• Task item:
For each line below, check whether "coordinates" is present. Report how many lines have it, nothing else.

• Records to use:
[Start of section]
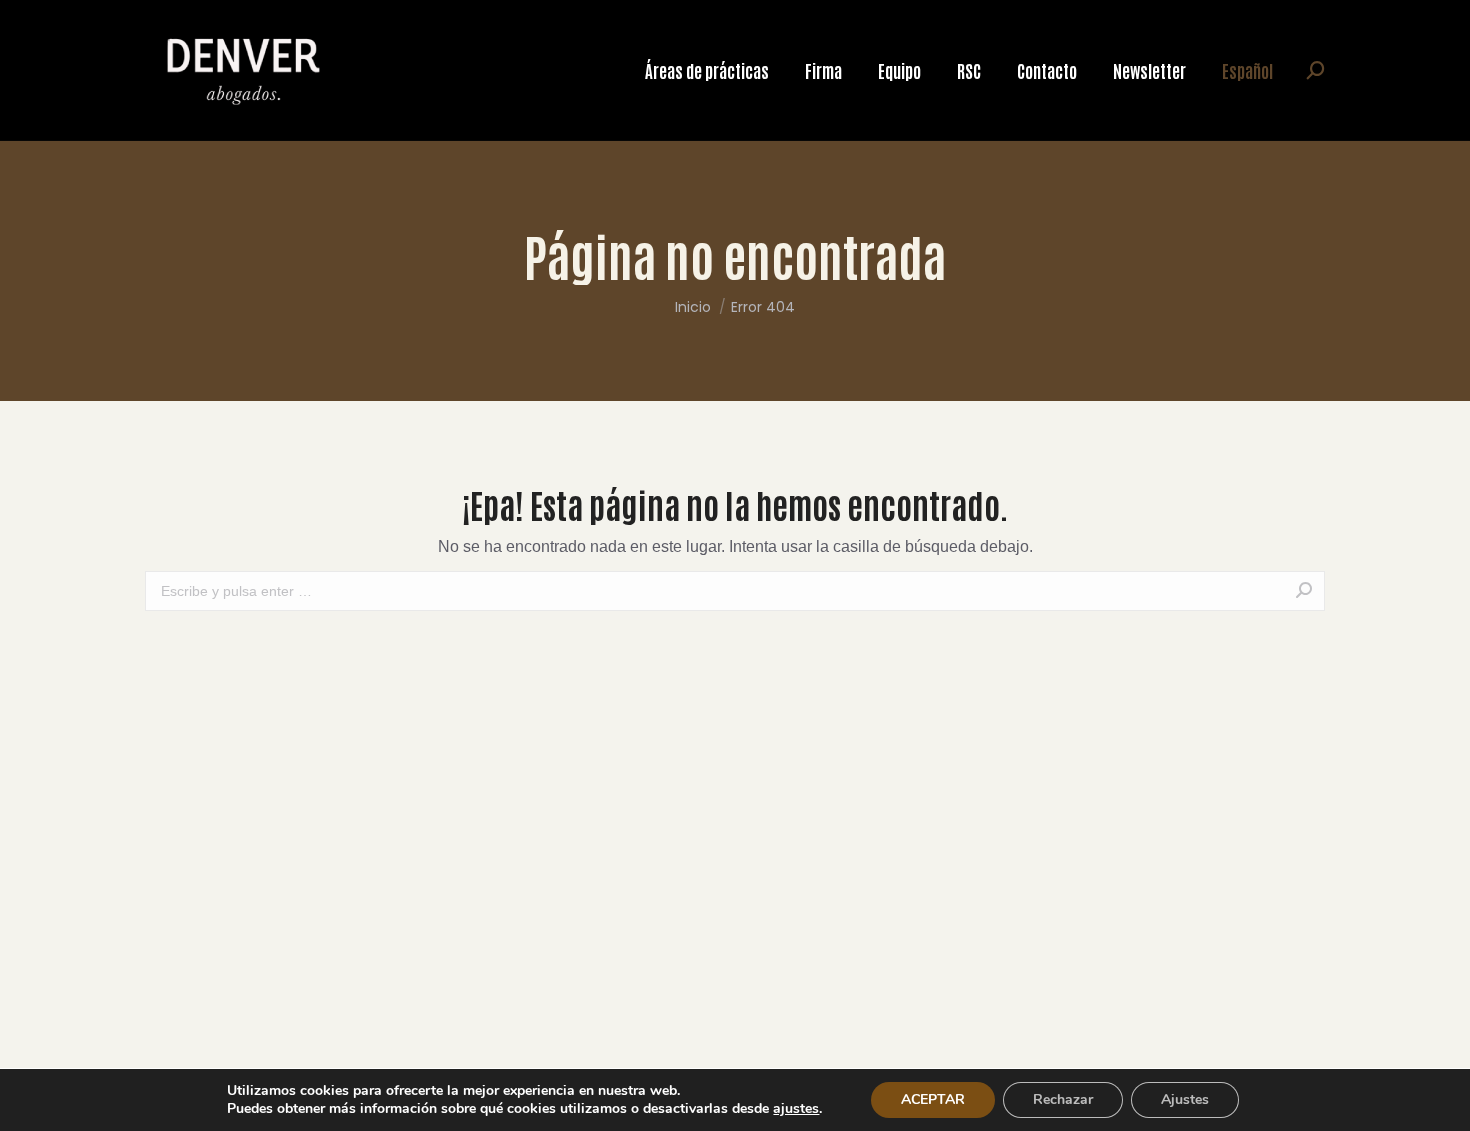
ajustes (796, 1109)
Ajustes (1185, 1099)
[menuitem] (707, 70)
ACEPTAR (933, 1099)
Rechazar (1063, 1099)
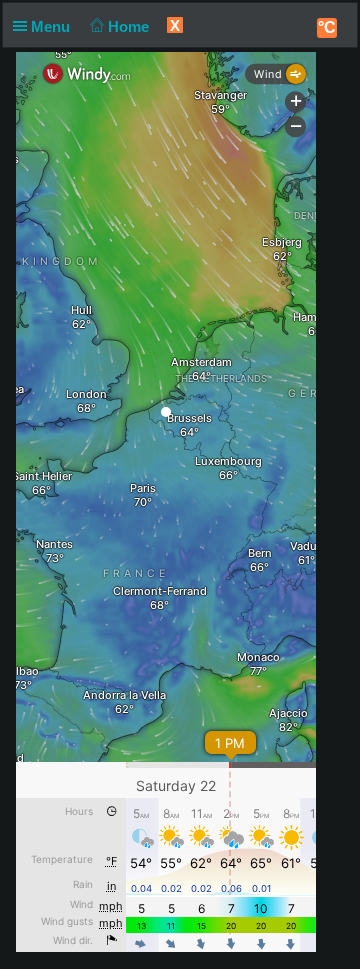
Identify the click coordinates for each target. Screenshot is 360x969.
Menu (52, 26)
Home (130, 26)
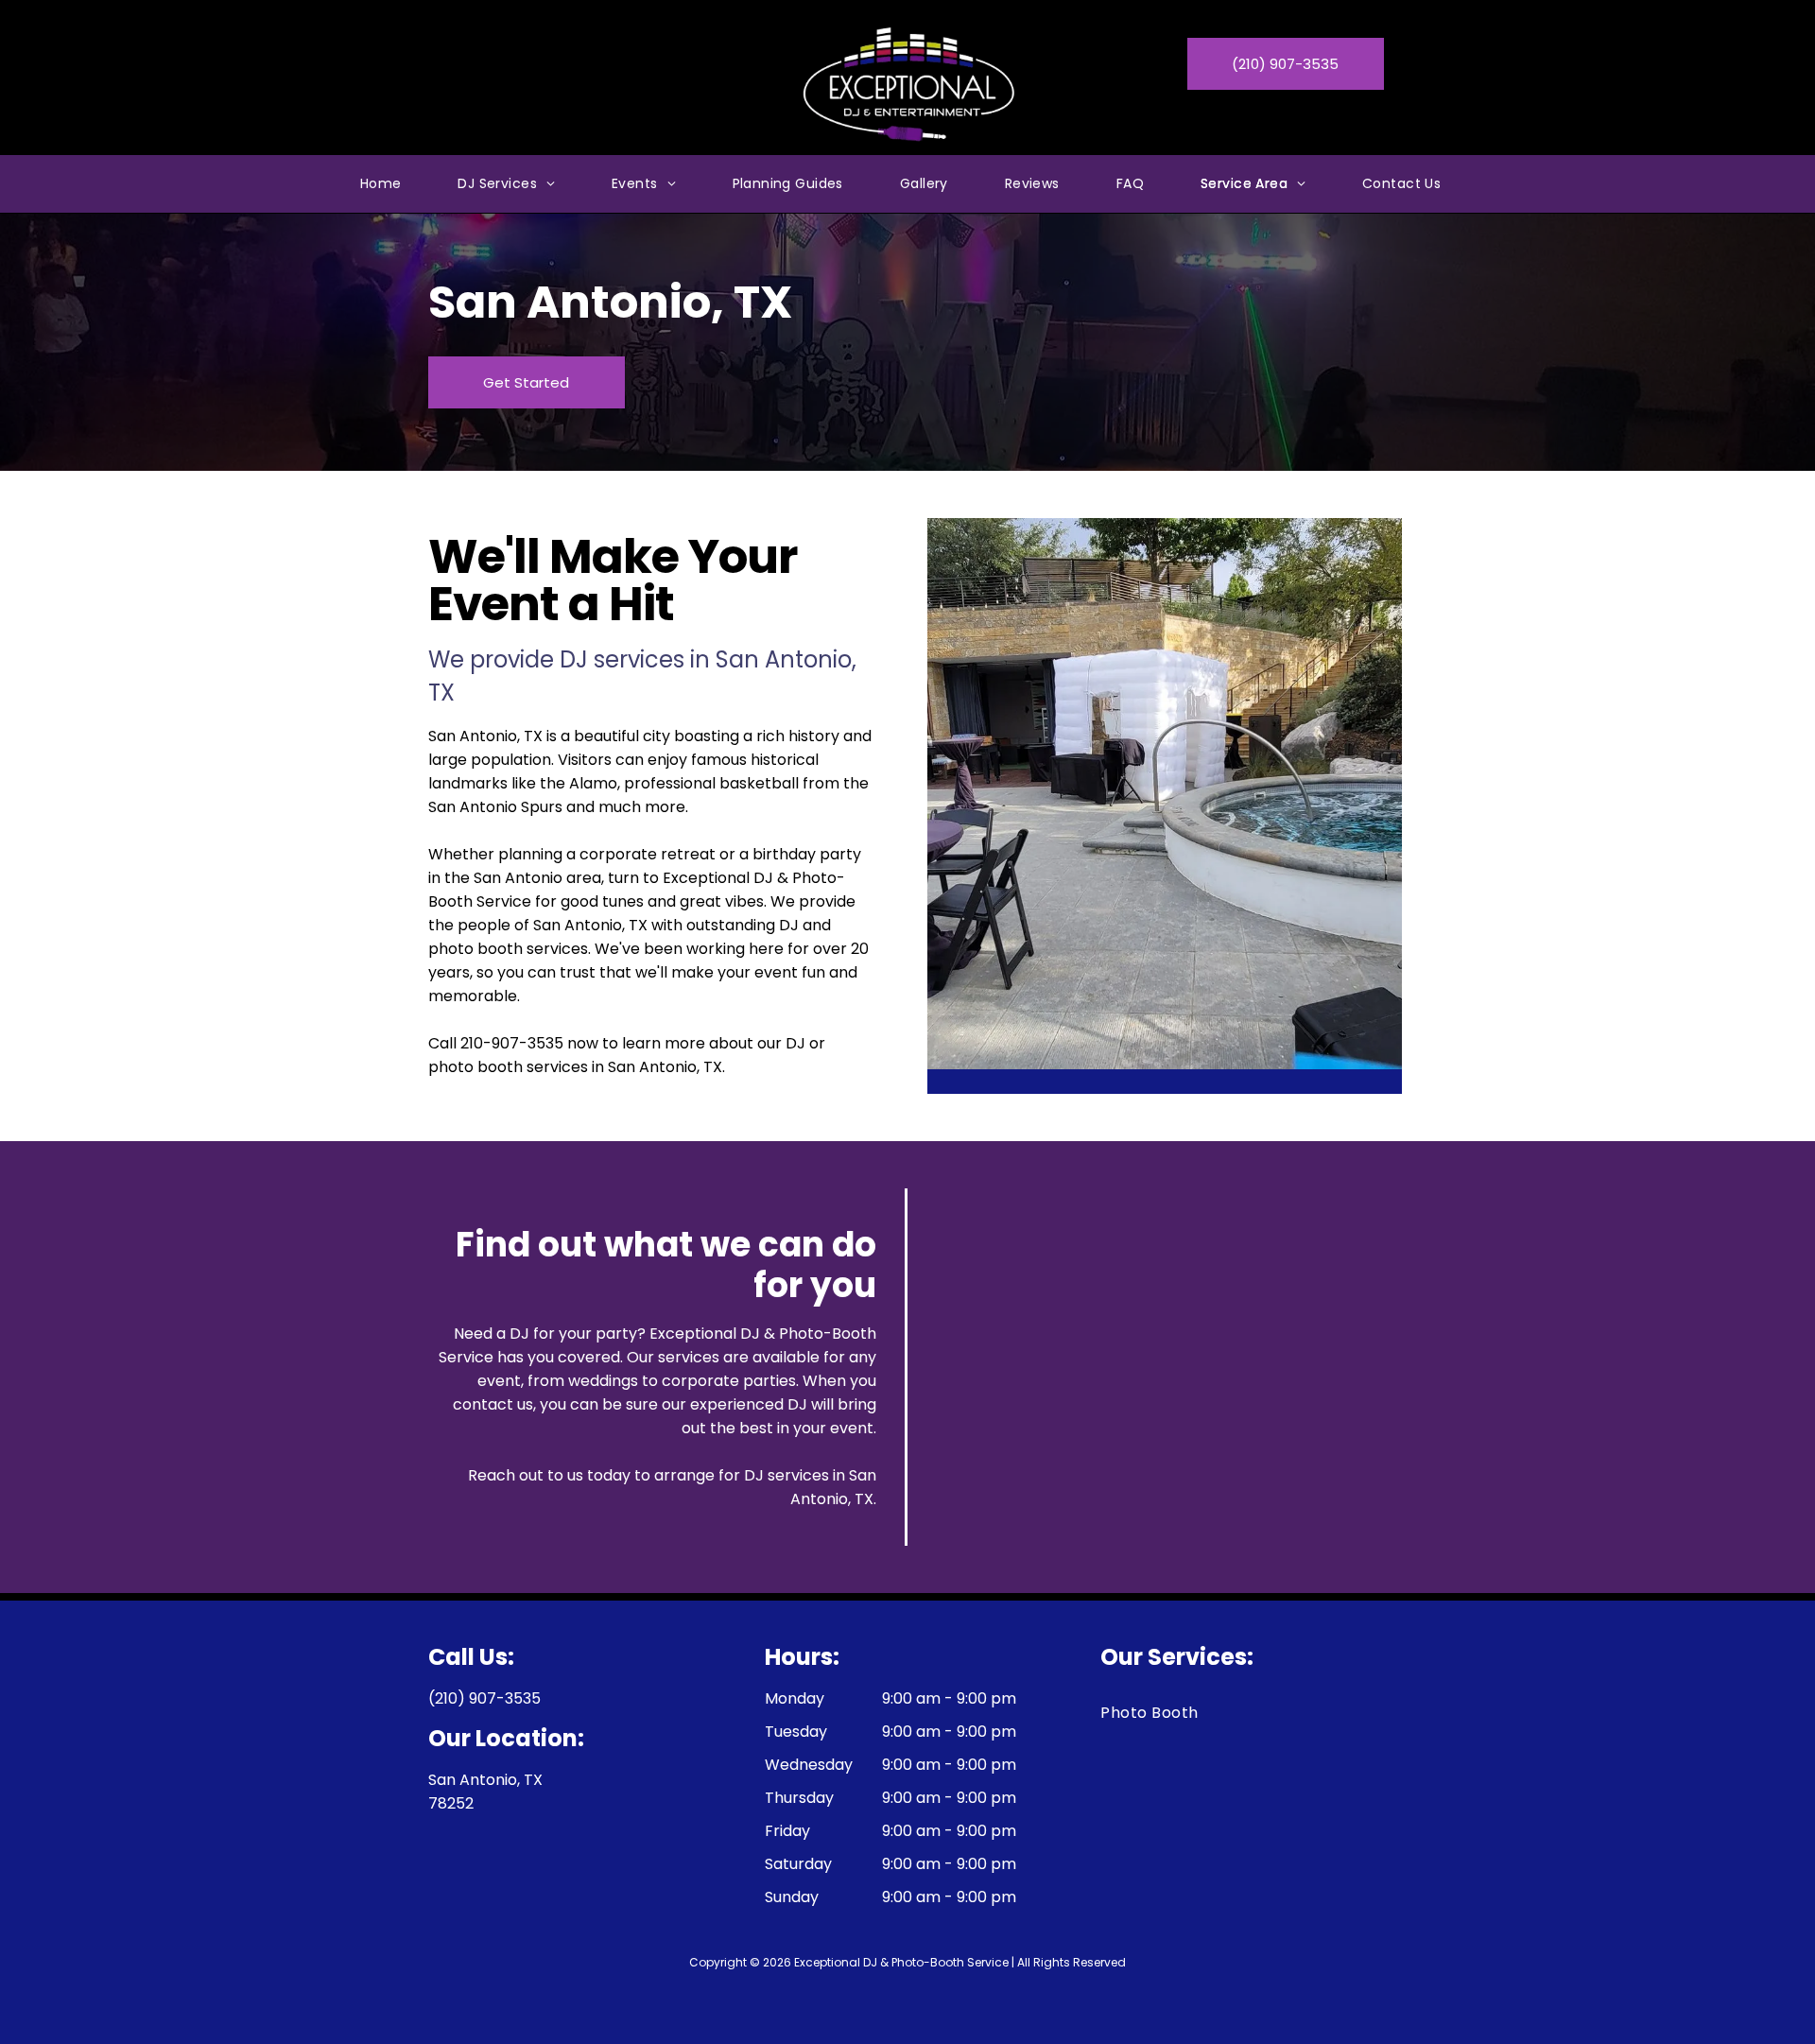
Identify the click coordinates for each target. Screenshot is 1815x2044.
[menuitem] (381, 184)
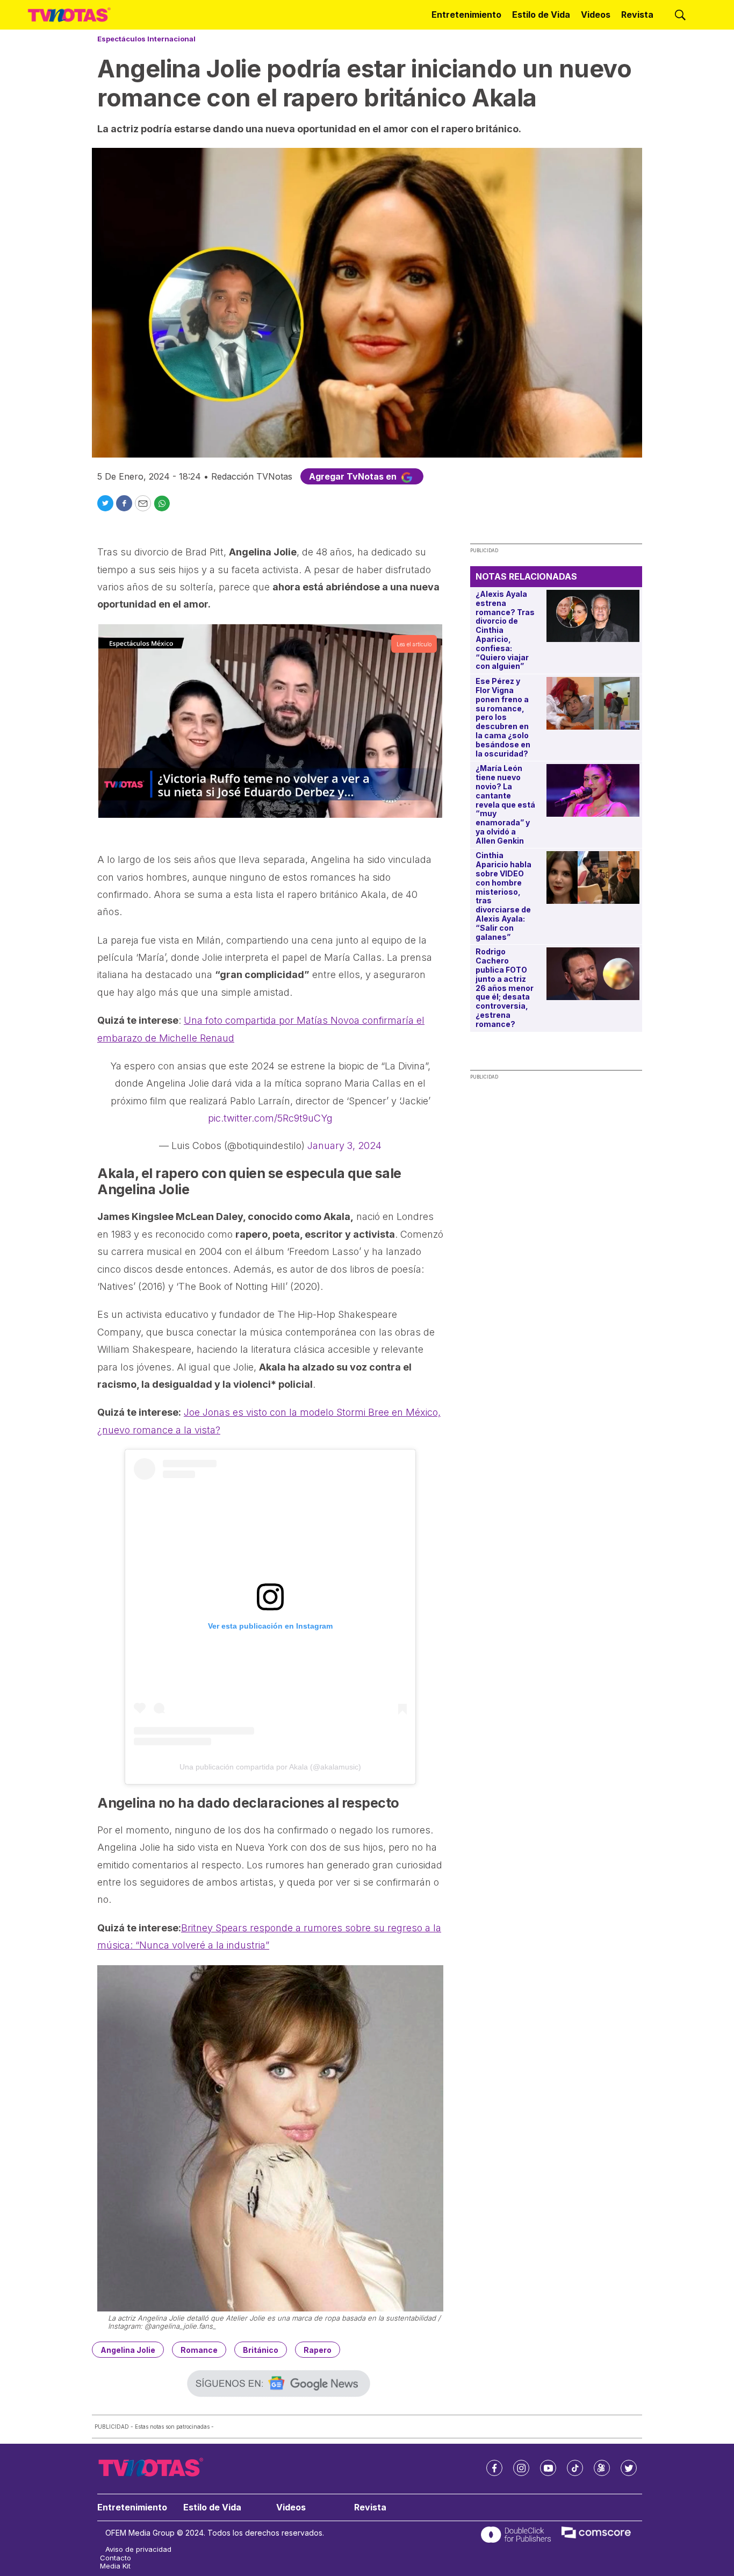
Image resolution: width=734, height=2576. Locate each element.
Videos (595, 14)
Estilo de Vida (541, 14)
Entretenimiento (466, 14)
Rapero (318, 2349)
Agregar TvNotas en (354, 476)
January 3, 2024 (344, 1145)
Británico (260, 2349)
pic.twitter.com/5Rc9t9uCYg (270, 1118)
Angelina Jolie (127, 2349)
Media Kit (115, 2566)
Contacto (115, 2558)
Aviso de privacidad (138, 2549)
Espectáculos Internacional (146, 38)
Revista (637, 14)
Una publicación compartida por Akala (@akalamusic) (270, 1766)
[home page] (69, 15)
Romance (199, 2349)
[End of section]
• Answer section:
2